* Assignment: Please copy each line in the records below that contains the string "agent".

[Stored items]
================
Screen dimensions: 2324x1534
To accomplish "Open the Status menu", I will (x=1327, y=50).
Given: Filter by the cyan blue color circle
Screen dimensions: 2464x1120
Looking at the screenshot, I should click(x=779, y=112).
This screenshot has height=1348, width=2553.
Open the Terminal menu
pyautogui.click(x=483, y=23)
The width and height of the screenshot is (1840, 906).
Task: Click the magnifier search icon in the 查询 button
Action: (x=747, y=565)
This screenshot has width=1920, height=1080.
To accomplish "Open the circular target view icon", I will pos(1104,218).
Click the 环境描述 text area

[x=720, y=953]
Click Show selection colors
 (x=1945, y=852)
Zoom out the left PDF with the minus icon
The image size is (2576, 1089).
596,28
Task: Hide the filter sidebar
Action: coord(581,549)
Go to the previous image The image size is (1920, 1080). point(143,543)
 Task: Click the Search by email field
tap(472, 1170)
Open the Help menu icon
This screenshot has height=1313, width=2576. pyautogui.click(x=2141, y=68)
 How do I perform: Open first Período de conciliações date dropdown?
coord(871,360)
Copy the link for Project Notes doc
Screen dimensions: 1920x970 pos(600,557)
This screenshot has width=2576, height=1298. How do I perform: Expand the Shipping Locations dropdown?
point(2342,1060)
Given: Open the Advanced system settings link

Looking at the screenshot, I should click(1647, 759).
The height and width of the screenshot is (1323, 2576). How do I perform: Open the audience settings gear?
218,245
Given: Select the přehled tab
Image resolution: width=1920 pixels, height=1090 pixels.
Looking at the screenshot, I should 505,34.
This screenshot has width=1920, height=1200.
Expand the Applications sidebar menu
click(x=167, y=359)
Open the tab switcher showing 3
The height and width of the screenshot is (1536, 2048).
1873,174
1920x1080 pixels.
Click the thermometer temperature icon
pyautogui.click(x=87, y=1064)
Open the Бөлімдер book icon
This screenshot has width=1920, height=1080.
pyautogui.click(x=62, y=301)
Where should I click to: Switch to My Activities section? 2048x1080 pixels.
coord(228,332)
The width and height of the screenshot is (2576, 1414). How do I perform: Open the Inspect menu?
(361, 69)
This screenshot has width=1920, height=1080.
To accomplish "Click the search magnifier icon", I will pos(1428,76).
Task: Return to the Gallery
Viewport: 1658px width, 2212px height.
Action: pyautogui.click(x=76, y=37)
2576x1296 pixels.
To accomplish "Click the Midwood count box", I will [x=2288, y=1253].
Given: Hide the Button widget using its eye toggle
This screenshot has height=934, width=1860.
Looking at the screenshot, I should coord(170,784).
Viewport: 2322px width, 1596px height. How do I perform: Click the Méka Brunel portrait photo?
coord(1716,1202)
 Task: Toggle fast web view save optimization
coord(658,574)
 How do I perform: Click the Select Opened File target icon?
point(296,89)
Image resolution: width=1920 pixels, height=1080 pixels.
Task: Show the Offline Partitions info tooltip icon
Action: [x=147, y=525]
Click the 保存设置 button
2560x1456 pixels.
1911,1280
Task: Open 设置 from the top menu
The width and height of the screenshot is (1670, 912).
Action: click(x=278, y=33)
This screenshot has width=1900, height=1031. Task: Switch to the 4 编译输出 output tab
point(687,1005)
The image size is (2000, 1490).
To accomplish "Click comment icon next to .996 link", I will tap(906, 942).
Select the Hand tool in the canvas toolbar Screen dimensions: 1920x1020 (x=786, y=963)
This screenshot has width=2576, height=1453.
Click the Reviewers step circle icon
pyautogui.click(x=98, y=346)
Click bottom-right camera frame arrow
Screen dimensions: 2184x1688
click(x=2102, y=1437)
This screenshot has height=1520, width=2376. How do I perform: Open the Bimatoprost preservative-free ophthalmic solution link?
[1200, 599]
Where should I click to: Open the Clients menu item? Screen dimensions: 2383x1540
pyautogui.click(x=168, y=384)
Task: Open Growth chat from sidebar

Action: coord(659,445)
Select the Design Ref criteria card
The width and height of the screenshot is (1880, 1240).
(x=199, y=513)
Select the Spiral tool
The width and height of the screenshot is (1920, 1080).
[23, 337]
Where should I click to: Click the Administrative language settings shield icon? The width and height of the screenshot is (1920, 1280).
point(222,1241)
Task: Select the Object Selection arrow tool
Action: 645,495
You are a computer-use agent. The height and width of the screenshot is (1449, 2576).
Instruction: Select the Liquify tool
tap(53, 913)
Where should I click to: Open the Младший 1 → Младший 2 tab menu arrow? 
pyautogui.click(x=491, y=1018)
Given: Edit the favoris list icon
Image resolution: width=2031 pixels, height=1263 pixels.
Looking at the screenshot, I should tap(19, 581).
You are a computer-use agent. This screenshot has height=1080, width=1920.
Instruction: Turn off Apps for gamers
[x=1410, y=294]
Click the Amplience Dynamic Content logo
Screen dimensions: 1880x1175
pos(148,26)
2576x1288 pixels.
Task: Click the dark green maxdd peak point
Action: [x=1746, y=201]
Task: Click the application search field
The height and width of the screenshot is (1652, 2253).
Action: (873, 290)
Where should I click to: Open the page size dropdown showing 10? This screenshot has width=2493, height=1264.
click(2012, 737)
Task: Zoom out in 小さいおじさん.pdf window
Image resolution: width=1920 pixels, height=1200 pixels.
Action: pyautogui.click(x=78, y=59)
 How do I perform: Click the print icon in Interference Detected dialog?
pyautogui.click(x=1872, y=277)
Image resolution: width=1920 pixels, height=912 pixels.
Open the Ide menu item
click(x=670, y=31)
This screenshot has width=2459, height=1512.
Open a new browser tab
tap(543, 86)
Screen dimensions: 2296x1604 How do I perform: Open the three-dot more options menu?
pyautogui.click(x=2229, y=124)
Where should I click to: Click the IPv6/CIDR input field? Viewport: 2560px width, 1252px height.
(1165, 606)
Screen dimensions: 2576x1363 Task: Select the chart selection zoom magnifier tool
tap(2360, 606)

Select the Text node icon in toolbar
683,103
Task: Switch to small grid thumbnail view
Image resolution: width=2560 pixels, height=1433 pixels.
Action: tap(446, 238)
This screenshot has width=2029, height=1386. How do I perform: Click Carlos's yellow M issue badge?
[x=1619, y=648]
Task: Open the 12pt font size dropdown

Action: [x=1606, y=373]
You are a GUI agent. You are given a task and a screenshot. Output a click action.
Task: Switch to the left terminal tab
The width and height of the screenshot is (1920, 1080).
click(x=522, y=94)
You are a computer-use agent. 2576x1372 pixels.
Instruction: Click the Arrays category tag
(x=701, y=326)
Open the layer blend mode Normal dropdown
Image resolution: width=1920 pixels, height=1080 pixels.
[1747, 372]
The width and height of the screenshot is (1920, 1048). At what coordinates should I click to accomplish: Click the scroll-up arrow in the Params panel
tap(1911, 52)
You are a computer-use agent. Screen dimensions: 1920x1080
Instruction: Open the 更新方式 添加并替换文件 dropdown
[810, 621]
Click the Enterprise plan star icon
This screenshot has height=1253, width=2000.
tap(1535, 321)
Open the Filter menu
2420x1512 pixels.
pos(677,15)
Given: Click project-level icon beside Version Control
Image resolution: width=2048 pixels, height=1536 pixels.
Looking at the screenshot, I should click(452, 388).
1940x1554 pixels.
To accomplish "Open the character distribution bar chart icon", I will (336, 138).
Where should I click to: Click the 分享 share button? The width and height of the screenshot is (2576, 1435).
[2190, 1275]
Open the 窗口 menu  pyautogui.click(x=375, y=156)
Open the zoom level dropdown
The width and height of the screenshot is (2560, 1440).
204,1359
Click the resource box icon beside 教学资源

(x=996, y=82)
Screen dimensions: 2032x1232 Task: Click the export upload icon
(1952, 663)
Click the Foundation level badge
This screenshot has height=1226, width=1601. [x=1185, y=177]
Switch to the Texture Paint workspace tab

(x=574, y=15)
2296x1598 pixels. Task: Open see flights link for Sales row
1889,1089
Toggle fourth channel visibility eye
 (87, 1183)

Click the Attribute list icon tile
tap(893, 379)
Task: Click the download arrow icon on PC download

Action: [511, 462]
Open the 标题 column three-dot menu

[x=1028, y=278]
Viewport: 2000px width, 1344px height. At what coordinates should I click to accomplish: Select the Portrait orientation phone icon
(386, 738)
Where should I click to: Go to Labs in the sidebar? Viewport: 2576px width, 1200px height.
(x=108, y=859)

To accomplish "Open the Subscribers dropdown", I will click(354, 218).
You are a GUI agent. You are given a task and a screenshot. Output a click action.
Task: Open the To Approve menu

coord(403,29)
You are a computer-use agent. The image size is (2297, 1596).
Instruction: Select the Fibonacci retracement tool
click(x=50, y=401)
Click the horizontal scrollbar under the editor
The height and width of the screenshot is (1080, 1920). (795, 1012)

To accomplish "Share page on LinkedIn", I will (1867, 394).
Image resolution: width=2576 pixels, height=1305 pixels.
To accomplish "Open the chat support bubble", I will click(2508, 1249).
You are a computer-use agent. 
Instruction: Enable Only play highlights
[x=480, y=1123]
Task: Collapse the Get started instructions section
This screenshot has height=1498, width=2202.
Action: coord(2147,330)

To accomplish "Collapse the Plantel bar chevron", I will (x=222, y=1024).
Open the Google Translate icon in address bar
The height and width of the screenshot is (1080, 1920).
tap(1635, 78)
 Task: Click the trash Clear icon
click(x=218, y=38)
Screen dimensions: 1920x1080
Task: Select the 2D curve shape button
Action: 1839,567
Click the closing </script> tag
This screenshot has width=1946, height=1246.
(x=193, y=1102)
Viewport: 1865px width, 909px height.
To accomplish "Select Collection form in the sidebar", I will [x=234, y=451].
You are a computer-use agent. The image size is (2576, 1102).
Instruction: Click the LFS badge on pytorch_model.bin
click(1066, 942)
================
* Solution:
You are a computer-use agent. The height and width of the screenshot is (1449, 2576).
You are a computer-use agent. This screenshot has height=1080, width=1920.
You are a GUI agent. You are given a task and a screenshot. Output a click action.
You are a computer-use agent. 2576x1372 pixels.
You are a computer-use agent. Screen dimensions: 1920x1080
You are a GUI agent. You are given a task and a screenshot. Output a click action.
You are a computer-use agent. The image size is (2297, 1596).
You are a computer-use agent. 
You are a computer-use agent. The image size is (2576, 1102).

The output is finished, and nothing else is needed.